TASK INPUTS:
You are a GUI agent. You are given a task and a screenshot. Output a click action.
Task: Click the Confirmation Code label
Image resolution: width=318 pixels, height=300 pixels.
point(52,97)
* * *
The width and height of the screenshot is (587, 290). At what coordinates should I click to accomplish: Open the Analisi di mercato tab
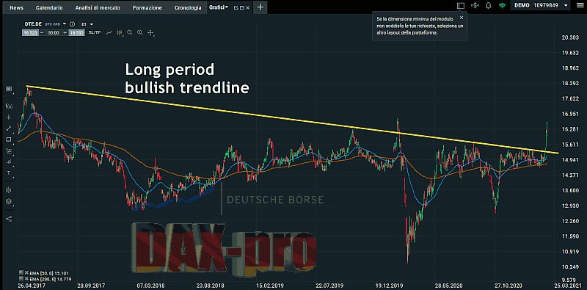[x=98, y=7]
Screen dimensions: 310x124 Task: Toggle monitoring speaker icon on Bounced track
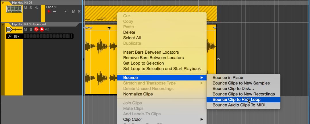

EXERCISE INSTRUCTIONS: Using the data above, which lines fall from the one with "The width and" through the one with "Screen dimensions: 310x124"? Repeat them exactly, ends included, minus any pictures.

OUTPUT FOR THIS TASK:
The width and height of the screenshot is (587, 290). At what coordinates should I click to accomplish: Open the Analisi di mercato tab
[x=98, y=7]
Screen dimensions: 310x124 Task: Toggle monitoring speaker icon on Bounced track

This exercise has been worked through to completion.